Search code examples
arraysalgorithmvhdlfpgaxilinx

More resource efficient way to get the maximum of the last 512 values


I have written some VHDL code that stores the last 512 values of an input signal and calculates the largest of the stored values. This code works but uses a lot of the LUT resources of my FPGA. The purpose of the code is to calculate the largest value of the last 512 samples, is there a more resource efficient way of achieving this? (it's important that it calculates the largest of the last 512 values and not the largest value observed from that input, the latter could easily be achieved storing a single number).

Alternatively is there someway I could code the VHDL such that the synthesiser would implement the array as block RAM (BRAM) instead of LUTs?

The synthesiser I am using is LabVIEW FPGA (which I believe uses XilinX ISE internally to compile/synthesise the VHDL).

My current code for this is shown below:

library ieee;
use ieee.std_logic_1164.all;
use ieee.numeric_std.all;

entity RecentMax is
  port (
    clk : in std_logic;
    reset : in std_logic;
    InputSignal : in std_logic_vector(15 downto 0);
    Max : out std_logic_vector(15 downto 0)
    );
end RecentMax;

architecture RTL of RecentMax is
-- declarations
  type Array512 is array(0 to 511) of signed(15 downto 0);
  signal PastVals : Array512;
  type Array256 is array(0 to 255) of signed(15 downto 0);
  signal result : Array256;

  signal CalculationState : unsigned(1 downto 0);
  signal NLeftToCompute : unsigned(8 downto 0);
begin
-- behaviour
  process(clk)
  begin
    if(rising_edge(clk)) then
      if(reset = '1') then
        -- reset values
        for i in PastVals'low to PastVals'high loop
          PastVals(i) <= (others => '0');
        end loop;
        for i in result'low to result'high loop
          result(i) <= (others => '0');
        end loop;
        CalculationState <= to_unsigned(0, 2);
        Max <= std_logic_vector(to_signed(0, 16));
        NLeftToCompute <= to_unsigned(256, 9);
      else
        -- do stuff
        case to_integer(CalculationState) is
          when 0 =>
            for i in PastVals'low to PastVals'high-1 loop
              PastVals(i+1) <= PastVals(i);
            end loop;
            PastVals(0) <= signed(InputSignal);
            Max <= std_logic_vector(result(0));
            NLeftToCompute <= to_unsigned(256, 9);
            CalculationState <= to_unsigned(1, 2);
          when 1 =>
            for i in 0 to 255 loop
              if (i <= to_integer(NLeftToCompute)-1) then
                if PastVals(i*2) > PastVals(i*2+1) then
                  result(i) <= PastVals(i*2);
                else
                  result(i) <= PastVals(i*2+1);
                end if;
              end if;
            end loop;
            NLeftToCompute <= shift_right(NLeftToCompute, 1);
            CalculationState <= to_unsigned(2, 2);
          when 2 =>;
            for i in 0 to 127 loop
              if (i <= to_integer(NLeftToCompute)-1) then
                if result(i*2) > result(i*2+1) then
                  result(i) <= result(i*2);
                else
                  result(i) <= result(i*2+1);
                end if;
              end if;
            end loop;
            if NLeftToCompute > 2 then
              NLeftToCompute <= shift_right(NLeftToCompute, 1);
            else
              CalculationState <= to_unsigned(0, 2);
            end if;
          when others =>
            --- do nothing - shouldn't get here
        end case;
    end if;
  end if;
end process;
end RTL;

Solution

  • For this particular application it was sufficient to just update the maximum every 512 clock cycles.
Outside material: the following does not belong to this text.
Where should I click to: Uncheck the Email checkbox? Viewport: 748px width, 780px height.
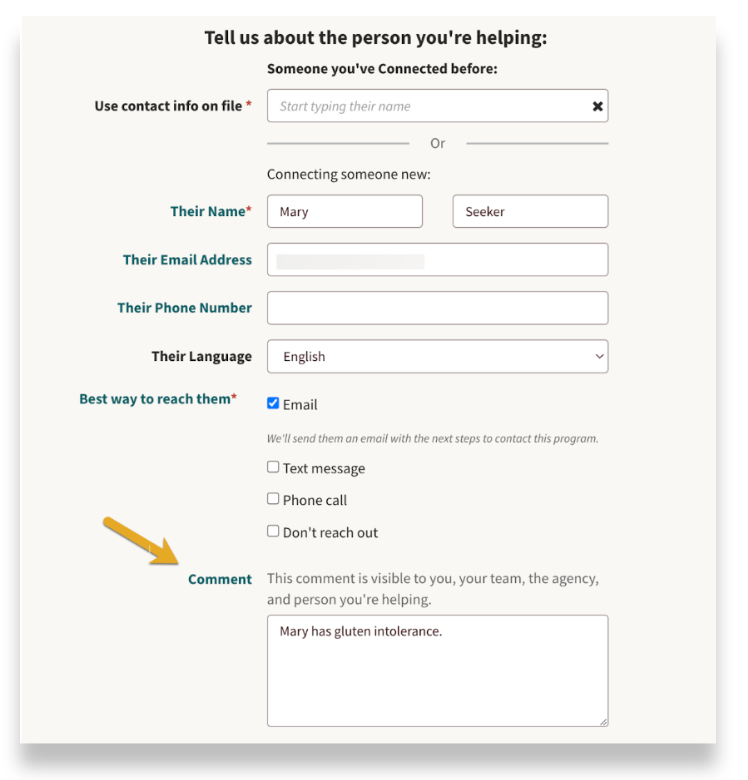[273, 404]
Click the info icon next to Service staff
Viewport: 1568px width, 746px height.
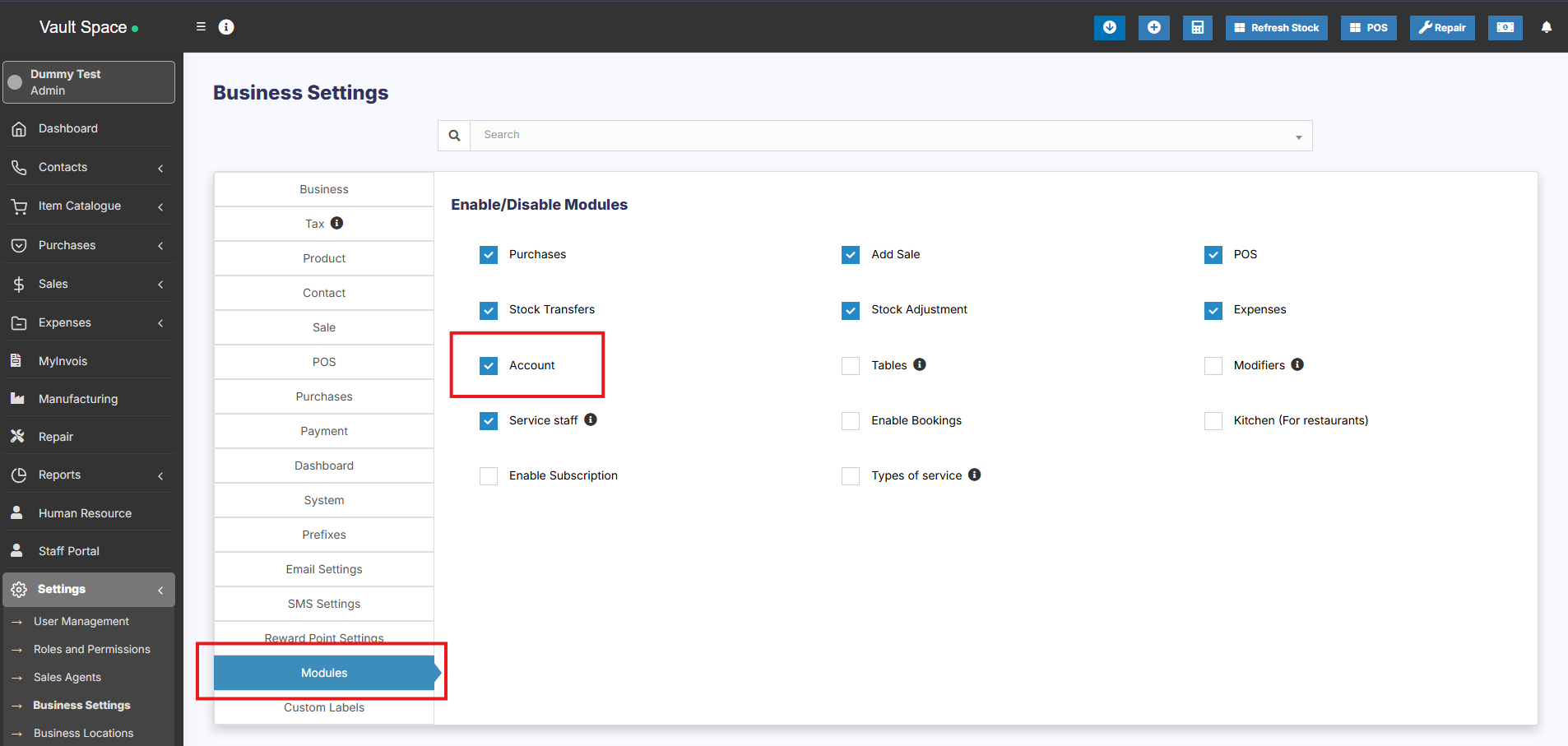[591, 419]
My updated code solution is shown below. I'd still be interested in an answer to this question, as to if there's a more resource efficient method that works in a low number of clock cycles.

    Code Solution:

    library ieee;
    use ieee.std_logic_1164.all;
    use ieee.numeric_std.all;
    
    entity RecentMax is
      port (
        clk : in std_logic;
        reset : in std_logic;
        InputSignal : in std_logic_vector(15 downto 0);
        Max : out std_logic_vector(15 downto 0)
        );
    end RecentMax;
    
    architecture RTL of RecentMax is
    -- declarations
    signal counter : integer;
    signal RecentMax : signed(15 downto 0);
    
    begin
    -- behaviour
      process(clk)
      begin
        if(rising_edge(clk)) then
          if(reset = '1') then
            -- reset values
            counter <= 0;
            RecentMax <= to_signed(0, 16);
          else
          -- do stuff
          if counter = 0 then
            Max <= std_logic_vector(RecentMax);
            counter <= counter + 1;
            RecentMax <= to_signed(0, 16);
          else
            if signed(InputSignal) > RecentMax then
              RecentMax <= signed(InputSignal);
            end if;
            if counter >= 511 then
              counter <= 0;
            else
              counter <= counter + 1;
            end if;
          end if;  
        end if;
      end if;
    end process;
    end RTL;